• **ASSIGNED TASK**
Leaving out the pictures, retype the lines from the top of the listing through the line with "Task: Open the" exactly.

• **PROVIDED INFORMATION**
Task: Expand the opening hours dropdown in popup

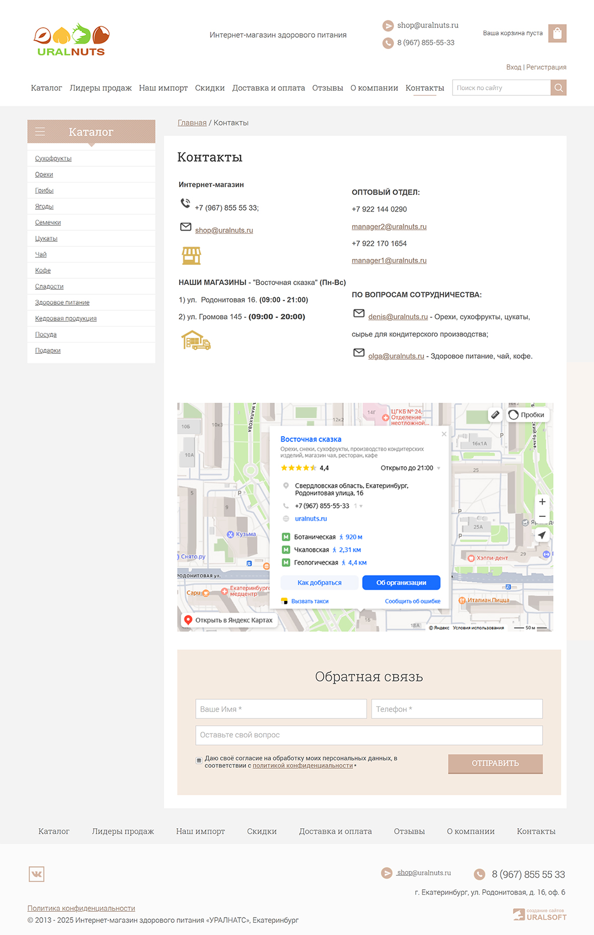Action: pos(438,468)
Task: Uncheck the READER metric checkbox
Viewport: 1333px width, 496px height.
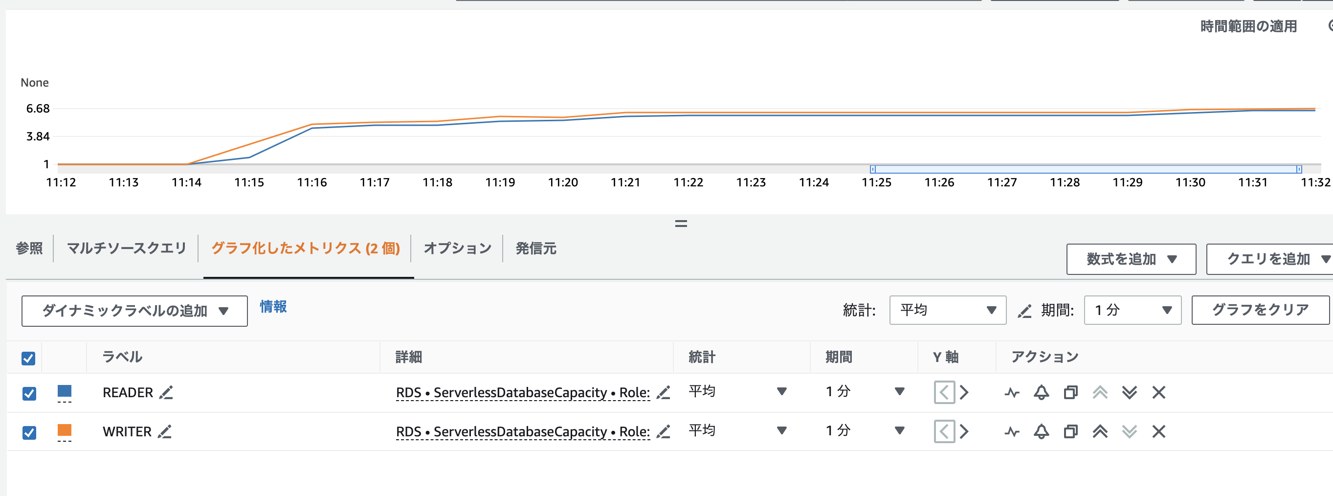Action: coord(29,393)
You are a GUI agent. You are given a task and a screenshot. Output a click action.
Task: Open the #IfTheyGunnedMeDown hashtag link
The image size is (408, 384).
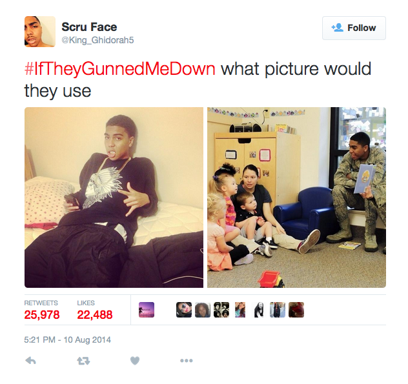pos(119,69)
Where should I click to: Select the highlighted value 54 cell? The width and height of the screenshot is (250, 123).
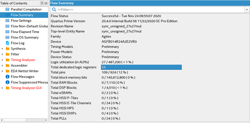[141, 67]
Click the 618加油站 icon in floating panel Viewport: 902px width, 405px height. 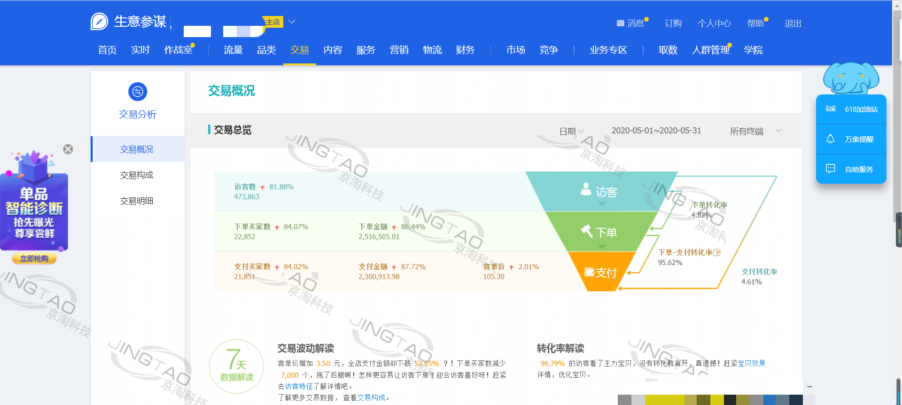click(x=831, y=109)
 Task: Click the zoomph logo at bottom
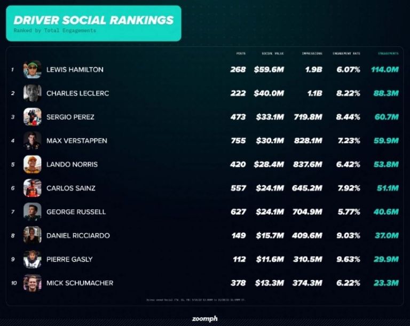click(205, 319)
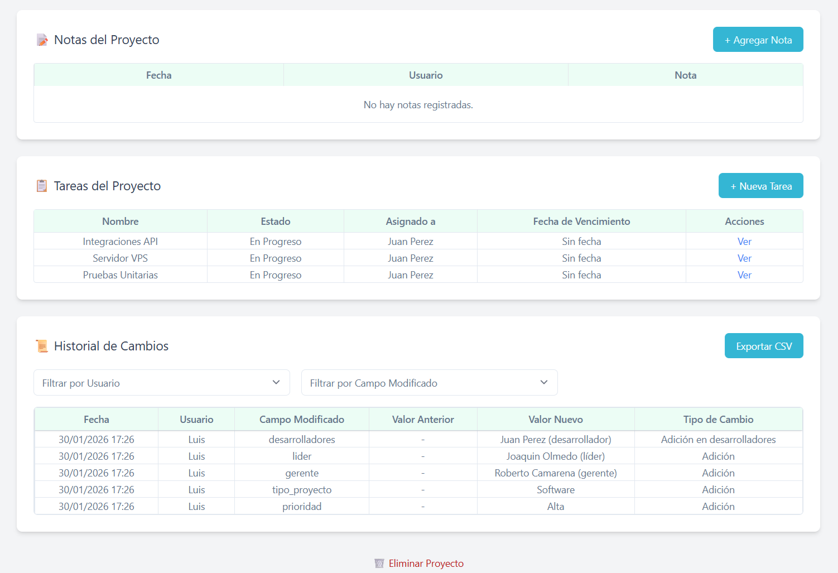
Task: Click the Eliminar Proyecto link
Action: [x=426, y=564]
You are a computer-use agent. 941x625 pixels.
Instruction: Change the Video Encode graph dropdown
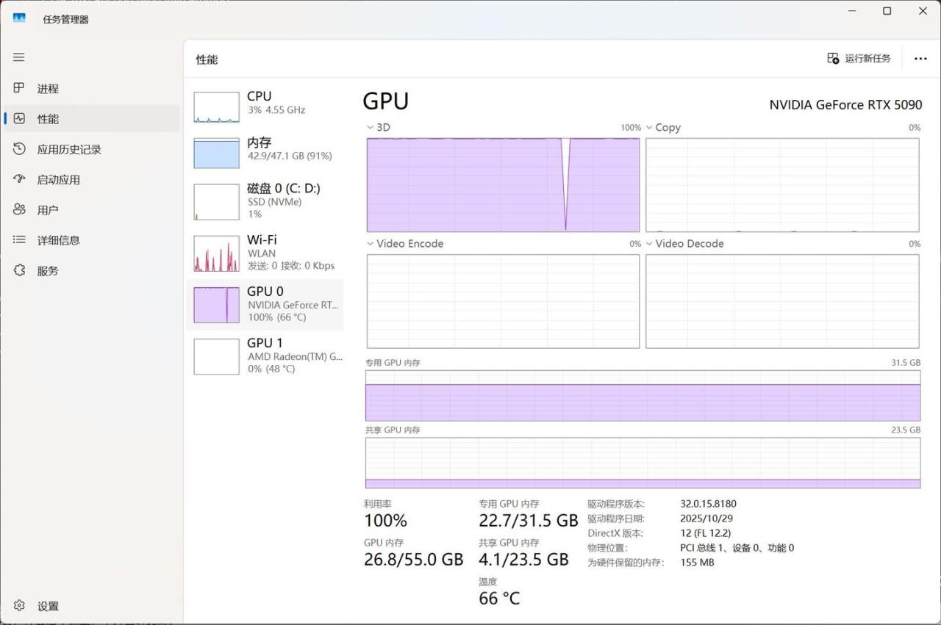370,244
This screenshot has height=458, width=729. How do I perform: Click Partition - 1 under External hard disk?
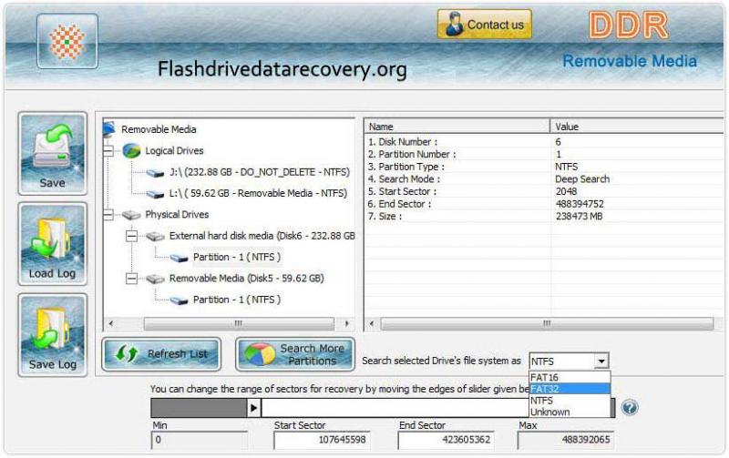click(x=236, y=257)
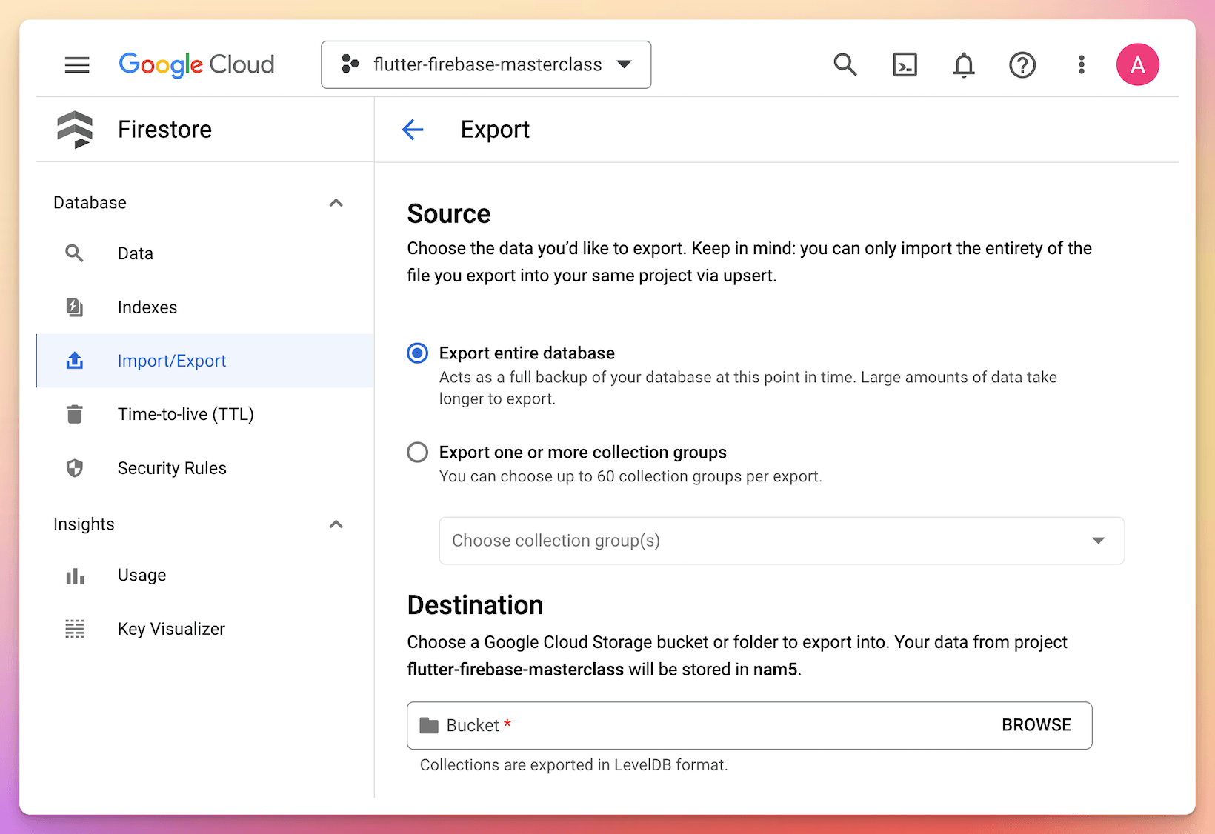Click the search magnifier icon in header
The width and height of the screenshot is (1215, 834).
point(845,65)
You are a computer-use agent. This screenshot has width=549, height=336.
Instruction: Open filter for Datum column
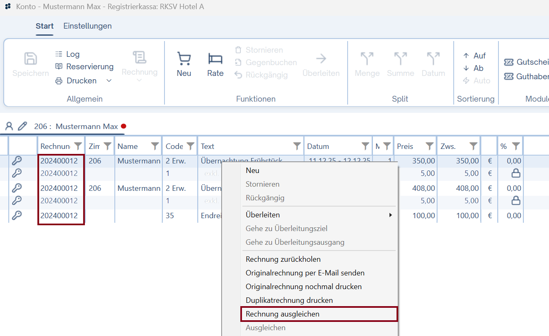[x=365, y=146]
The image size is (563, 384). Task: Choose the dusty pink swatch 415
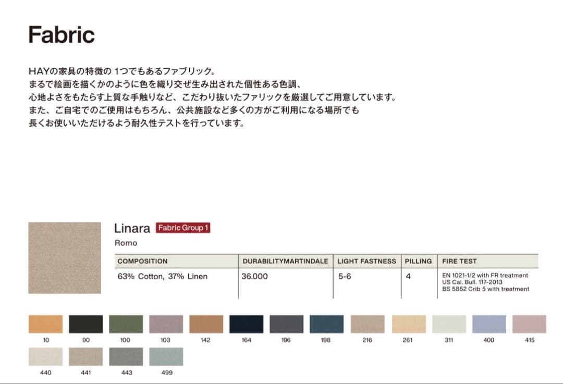point(530,324)
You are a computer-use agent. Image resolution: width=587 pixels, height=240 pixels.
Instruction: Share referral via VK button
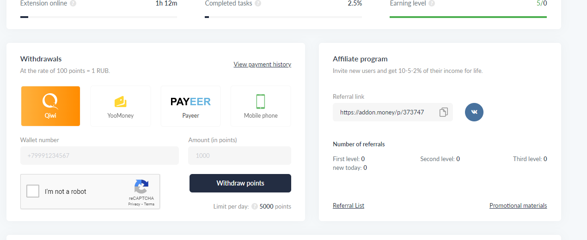pyautogui.click(x=474, y=112)
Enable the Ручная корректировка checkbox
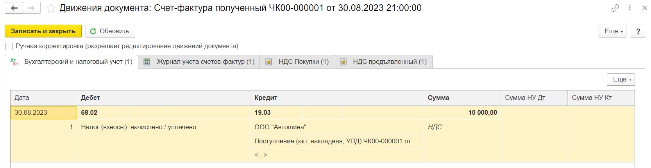This screenshot has width=651, height=168. click(x=9, y=46)
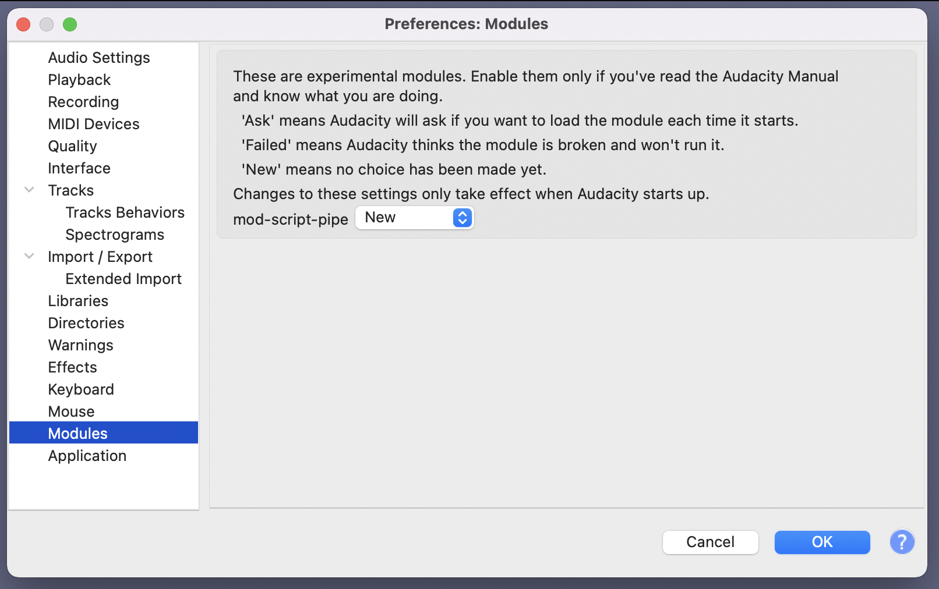Open Libraries preferences
The width and height of the screenshot is (939, 589).
78,301
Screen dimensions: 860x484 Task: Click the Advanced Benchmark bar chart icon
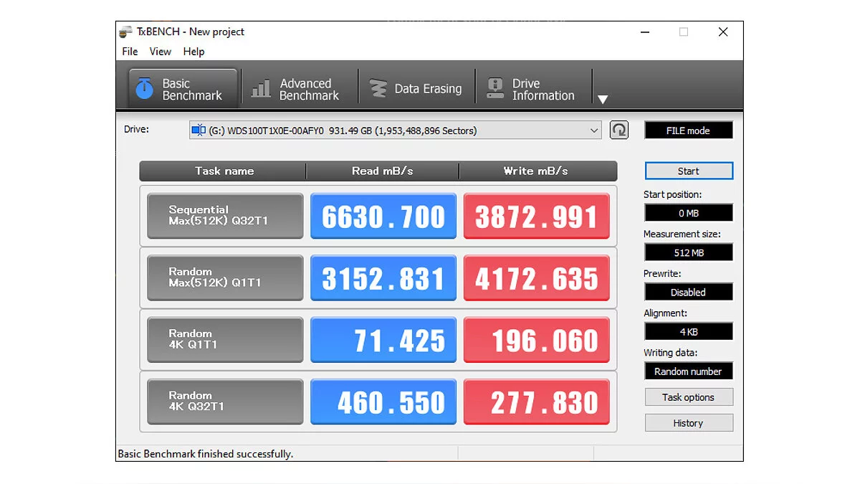(x=261, y=89)
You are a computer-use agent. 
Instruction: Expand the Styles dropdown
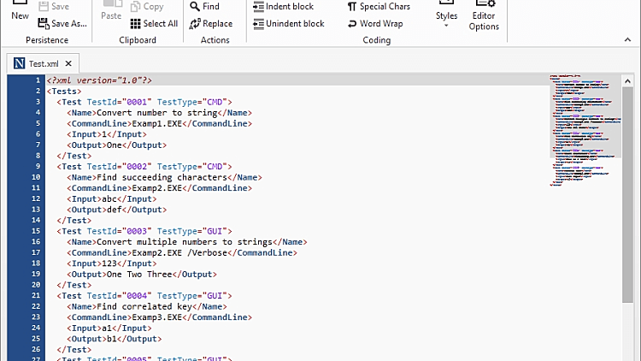[446, 19]
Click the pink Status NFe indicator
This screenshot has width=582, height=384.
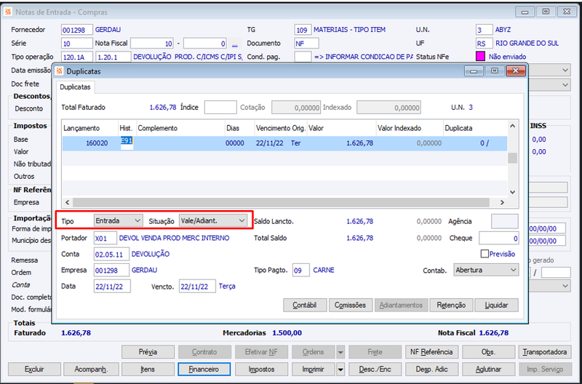point(480,57)
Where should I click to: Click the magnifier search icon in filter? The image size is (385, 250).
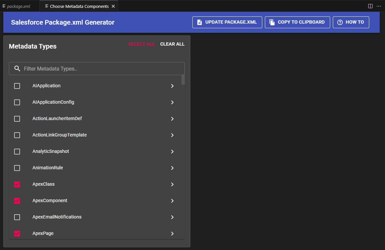(x=17, y=69)
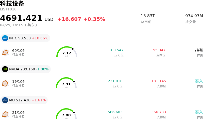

• **ANSWER BELOW**
Task: Expand the opening hours dropdown in popup

Action: pos(438,468)
Task: Uncheck the READER metric checkbox
Viewport: 1333px width, 496px height.
Action: coord(29,393)
You are a GUI agent. You are given a task and a screenshot. Output a click action.
Task: Open the #IfTheyGunnedMeDown hashtag link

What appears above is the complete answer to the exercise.